Messing in the other party’s primaries is nothing new. As recently as 2008, Rush Limbaugh pushed something called “Operation Chaos,” where he encouraged his Republican listeners to prolong the Democratic primary by voting for Hillary Clinton against Barack Obama. And Hugh Hewitt recently announced he would be voting for the Vermont socialist in the Virginia primary, presumably to own the libs.
The idea of elevating your most vulnerable opponent is also nothing new. Harry Reid famously did it when he elevated Republican Sharron Angle over Sue Lowden in 2010. Then-Sen. Claire McCaskill was even more brazen about helping Republican Todd Akin win his GOP primary.
The problem is that there are often unintended consequences to selfishly promoting the candidate you think will be easy to defeat, later. If something goes wrong at the Senate level, this might not be catastrophic. But what happens when you help someone dangerous win his party’s nominee for president?
We don’t have to look too hard to find an example.
Amy Chozick’s book, Chasing Hillary: Ten Years, Two Presidential Campaigns, and One Intact Glass Ceiling, describes how Clinton’s campaign actively rooted for Trump. “An agenda for an upcoming campaign meeting sent by [Campaign Manager] Robby Mook’s office asked, ‘How do we maximize Trump?’” she writes. While watching an August 2015 GOP primary debate, “Robby [Mook] said, practically pressing his nose up to the TV. ‘I’ve gahtz to get me some Trump.’ Robby thought Rubio would be the nominee. Podesta was bullish on Kasich. Bill and Hillary, still stuck in the 1990s, feared the Bush surname most of all.”
And let’s not forget that Bill Clinton encouraged Trump to run—and that it’s entirely possible that Trump would not have run had Barack Obama not roasted him so viciously at the 2011 White House Correspondents Dinner. Democrats also engaged in dirty tricks, reportedly planting people to “instigate fights” at Trump rallies. It’s unclear to me whether the goal was to help or hurt Trump, but my sense always was that these clashes (especially the postponed March, 2016 rally in Chicago) helped inspire a law-and-order backlash among Republican voters.
The point of this is to say that, by interfering in the Democratic primary, Trumpists are engaging in a very dangerous, high-stakes game that could easily backfire.
If you are a conservative who truly believes that socialism is a dangerous ideology, the notion of propelling Bernie Sanders to the Democratic nomination is insane.

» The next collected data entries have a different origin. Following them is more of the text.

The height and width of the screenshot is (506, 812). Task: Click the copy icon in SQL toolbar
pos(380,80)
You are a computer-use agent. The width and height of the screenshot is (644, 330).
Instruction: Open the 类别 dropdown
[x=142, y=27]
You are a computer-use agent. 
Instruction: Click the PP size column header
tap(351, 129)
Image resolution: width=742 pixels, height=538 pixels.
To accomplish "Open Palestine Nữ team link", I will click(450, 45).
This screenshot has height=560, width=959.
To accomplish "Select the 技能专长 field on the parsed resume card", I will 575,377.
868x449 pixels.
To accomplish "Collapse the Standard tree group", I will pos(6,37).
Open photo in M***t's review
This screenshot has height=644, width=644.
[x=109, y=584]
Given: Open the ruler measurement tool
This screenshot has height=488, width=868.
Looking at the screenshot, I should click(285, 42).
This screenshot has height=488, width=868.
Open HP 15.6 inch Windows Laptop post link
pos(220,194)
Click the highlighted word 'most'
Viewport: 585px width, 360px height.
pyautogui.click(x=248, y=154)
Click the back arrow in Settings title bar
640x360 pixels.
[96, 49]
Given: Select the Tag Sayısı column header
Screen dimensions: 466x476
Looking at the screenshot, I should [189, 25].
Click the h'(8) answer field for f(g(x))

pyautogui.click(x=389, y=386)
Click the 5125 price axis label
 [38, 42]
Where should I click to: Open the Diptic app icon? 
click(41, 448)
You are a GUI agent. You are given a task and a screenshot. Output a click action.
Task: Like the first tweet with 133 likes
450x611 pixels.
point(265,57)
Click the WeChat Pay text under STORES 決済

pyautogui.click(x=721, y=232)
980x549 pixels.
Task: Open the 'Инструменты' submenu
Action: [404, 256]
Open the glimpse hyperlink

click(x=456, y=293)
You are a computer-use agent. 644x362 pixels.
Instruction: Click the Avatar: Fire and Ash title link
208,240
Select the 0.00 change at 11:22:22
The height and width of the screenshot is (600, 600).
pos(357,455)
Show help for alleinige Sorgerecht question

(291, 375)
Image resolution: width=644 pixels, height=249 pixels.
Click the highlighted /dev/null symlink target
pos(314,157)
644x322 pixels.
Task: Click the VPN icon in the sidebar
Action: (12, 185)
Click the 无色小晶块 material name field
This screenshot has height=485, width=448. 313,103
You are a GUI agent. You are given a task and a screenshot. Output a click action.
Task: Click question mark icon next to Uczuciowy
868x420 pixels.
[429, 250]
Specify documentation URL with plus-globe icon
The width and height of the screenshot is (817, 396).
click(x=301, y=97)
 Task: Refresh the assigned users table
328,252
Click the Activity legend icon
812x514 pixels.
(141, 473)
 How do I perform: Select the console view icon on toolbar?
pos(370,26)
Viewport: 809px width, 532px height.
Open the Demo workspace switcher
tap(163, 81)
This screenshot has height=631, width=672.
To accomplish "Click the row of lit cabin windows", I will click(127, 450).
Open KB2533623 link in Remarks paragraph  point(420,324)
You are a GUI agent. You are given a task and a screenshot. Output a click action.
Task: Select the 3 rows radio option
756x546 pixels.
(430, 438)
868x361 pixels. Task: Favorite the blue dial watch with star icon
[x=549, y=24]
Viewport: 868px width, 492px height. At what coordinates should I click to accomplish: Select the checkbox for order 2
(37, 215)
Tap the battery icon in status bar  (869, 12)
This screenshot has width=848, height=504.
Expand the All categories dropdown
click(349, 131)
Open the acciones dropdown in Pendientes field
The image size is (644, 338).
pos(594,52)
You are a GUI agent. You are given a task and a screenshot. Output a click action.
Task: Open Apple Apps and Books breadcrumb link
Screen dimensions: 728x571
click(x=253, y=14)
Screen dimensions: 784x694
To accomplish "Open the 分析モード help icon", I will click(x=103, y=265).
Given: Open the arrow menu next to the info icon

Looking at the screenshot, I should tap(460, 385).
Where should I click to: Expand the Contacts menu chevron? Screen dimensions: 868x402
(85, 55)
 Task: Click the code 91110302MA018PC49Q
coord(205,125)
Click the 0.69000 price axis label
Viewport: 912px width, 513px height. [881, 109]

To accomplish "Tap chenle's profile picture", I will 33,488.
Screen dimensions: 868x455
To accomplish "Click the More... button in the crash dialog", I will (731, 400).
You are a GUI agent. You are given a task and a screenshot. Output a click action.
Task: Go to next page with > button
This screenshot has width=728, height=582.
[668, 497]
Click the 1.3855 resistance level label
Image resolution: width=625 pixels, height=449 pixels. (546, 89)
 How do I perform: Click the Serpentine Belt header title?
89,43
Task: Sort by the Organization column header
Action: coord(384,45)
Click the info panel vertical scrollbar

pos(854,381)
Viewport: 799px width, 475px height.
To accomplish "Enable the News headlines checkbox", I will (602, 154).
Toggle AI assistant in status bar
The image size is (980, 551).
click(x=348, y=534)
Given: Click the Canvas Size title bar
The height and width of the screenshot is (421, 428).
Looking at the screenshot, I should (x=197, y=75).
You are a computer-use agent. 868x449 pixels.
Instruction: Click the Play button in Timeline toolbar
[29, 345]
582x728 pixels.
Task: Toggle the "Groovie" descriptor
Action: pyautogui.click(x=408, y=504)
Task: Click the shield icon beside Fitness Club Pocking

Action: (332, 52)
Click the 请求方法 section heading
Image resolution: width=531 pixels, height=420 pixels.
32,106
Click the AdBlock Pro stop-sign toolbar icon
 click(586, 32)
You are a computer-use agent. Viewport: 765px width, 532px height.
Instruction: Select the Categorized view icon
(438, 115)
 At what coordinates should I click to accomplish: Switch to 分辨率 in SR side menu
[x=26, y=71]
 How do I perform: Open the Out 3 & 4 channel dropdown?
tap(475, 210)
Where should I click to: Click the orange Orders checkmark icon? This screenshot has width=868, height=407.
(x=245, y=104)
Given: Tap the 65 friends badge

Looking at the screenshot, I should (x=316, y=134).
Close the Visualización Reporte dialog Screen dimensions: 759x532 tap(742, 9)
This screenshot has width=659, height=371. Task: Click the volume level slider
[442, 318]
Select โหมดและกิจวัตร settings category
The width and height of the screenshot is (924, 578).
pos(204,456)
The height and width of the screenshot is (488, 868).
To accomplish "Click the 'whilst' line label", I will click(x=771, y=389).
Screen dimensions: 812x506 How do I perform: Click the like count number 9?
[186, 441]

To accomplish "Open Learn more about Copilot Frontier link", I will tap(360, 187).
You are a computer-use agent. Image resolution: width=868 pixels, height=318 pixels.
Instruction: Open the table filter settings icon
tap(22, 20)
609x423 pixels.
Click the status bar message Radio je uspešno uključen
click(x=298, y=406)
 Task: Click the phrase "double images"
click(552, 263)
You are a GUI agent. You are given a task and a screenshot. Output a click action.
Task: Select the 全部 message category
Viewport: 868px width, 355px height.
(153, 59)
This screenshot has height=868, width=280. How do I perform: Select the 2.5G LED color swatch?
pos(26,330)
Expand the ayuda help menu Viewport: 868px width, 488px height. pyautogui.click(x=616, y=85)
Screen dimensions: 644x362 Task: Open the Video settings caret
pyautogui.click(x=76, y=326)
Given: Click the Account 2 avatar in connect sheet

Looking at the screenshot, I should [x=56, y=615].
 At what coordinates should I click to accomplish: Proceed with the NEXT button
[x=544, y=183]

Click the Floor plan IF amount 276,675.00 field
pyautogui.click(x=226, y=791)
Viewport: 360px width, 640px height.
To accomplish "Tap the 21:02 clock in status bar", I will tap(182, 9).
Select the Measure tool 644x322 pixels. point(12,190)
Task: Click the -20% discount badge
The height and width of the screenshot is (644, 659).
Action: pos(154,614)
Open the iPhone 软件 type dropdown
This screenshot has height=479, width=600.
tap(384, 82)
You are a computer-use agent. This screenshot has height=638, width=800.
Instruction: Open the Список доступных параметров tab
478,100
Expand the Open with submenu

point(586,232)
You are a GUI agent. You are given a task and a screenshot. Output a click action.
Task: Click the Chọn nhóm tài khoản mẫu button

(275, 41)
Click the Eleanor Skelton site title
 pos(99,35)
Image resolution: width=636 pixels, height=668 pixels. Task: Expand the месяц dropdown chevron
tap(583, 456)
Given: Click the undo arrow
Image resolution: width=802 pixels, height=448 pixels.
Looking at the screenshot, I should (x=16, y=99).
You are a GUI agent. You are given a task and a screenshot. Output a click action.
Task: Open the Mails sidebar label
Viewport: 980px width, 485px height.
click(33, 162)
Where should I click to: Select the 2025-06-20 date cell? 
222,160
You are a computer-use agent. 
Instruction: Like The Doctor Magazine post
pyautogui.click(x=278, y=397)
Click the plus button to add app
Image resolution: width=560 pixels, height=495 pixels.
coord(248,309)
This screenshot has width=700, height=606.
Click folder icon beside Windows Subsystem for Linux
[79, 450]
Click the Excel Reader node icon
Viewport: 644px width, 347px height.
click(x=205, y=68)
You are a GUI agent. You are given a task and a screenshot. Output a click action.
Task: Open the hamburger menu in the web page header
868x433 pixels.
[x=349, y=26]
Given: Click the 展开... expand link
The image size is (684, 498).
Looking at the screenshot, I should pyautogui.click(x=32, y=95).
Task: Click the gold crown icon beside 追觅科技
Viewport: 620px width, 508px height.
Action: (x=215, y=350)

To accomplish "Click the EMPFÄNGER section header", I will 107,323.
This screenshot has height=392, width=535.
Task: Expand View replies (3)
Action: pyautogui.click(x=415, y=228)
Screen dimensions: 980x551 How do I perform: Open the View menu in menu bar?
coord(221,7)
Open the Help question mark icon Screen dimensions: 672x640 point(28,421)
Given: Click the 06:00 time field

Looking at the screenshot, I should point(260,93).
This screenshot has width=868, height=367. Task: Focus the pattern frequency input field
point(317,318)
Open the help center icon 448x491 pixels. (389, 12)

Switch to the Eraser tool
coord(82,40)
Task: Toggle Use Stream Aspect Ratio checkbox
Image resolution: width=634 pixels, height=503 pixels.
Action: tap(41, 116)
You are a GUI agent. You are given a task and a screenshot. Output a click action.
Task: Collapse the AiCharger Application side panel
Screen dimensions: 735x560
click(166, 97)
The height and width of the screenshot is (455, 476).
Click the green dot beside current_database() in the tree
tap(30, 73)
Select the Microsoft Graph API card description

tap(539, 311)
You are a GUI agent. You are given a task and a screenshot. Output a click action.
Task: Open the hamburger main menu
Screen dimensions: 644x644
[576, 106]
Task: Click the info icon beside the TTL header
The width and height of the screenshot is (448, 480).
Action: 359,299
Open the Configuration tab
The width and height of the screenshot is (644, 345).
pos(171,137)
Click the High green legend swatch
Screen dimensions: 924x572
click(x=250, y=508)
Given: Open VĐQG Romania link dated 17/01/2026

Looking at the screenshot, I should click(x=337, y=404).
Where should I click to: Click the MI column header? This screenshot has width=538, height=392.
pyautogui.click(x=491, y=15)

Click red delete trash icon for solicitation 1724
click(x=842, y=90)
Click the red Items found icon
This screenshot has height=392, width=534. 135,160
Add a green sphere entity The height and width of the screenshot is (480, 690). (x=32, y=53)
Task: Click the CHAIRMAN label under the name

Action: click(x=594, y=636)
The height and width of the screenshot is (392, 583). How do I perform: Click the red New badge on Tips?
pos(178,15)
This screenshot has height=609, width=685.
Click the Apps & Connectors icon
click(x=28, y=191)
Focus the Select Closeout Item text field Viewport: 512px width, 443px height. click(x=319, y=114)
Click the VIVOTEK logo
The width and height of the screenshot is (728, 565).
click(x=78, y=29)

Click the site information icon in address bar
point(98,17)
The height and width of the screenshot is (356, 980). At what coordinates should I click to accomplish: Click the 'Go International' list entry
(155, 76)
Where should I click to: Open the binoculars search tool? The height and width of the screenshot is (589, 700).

Yes, you think you can beat him… just like everyone assumed Trump would be easy fodder for Hillary. Once you are the nominee of a major political party, all bets are off. You have a chance. It’s a binary choice.
Instead of helping Bernie, Republicans should fear him. Not only could he win, he could go on to dramatically change American politics, moving it leftward. As New York Times conservative columnist Ross Douthat argues, Bernie Sanders could be the Democrats’ Ronald Reagan. Just as Reagan ran in 1976 before winning in 1980, Bernie ran in 2016. Both Reagan and Bernie were considered to be too old, he writes, and, “Like Reagan, Sanders is widely considered too extreme to be nominated, and certainly too extreme to win.” You get the picture….
My advice to Republicans is simple. Know your history. And be careful what you wish for.